Probably for the best.
The Lakers dropped three of their next five, but that proved a minor irritant—they followed that with eight straight Ws. (Another annoyance: Sharman’s ongoing voice troubles now required him to carry a megaphone at practice.)
On March 10, L.A. routed the Cavaliers 132–98. The next afternoon Wilt threw a housewarming party at his mansion. According to Chamberlain, the team rarely socialized. “Surprisingly, there weren’t any close friendships on the Lakers,“ he wrote. Nonetheless, Chamberlain invited all of his teammates, even West, who had snubbed him a year earlier when the point guard threw his own party.
The 350 guests—including O.J. Simpson and all of the Lakers—were greeted by Chamberlain, who wore a gold leisure suit crafted from antelope skins and showed off amenities such as a bedspread made from the nose fur of 17,000 arctic wolves, an entire year’s bounty. Chamberlain had bought the fur years earlier and kept it in cold storage until the time was right to use it. Guests who wanted to enjoy the “purple room“ had to remove their shoes, as the floor was covered with wedge-shaped foam sectionals that surrounded a circular waterbed, all of it encased by mirrored walls. (Let’s face it—people going into the purple room were probably going to take their shoes off anyway.)
The party broke up 15 hours after it started, with a catered 4 a.m. breakfast. That night the Lakers beat the Buffalo Braves by 39. Wilt made all five of his shots and grabbed 17 rebounds.
Los Angeles went on to finish the regular season 69–13, a record for wins that stood until the Bulls won 70 games 24 years later. McMillian more than justified Sharman’s decision, averaging 18.8 points, third on the team, behind Goodrich (25.9) and West (25.8).
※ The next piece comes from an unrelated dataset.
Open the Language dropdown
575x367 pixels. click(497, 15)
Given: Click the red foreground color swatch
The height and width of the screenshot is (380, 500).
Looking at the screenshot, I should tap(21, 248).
The closest any team has come to the 33-game streak was the Heat’s 27-game jag in 2012–13.
In the playoffs, the Lakers swept the Bulls and beat the Bucks in six tough games before dispatching the Knicks in five in the Finals. “This is the greatest team I’ve ever been on,” said West, who knew he and his team were in a much better place than they had been 12 months earlier. “This will be one summer to enjoy.”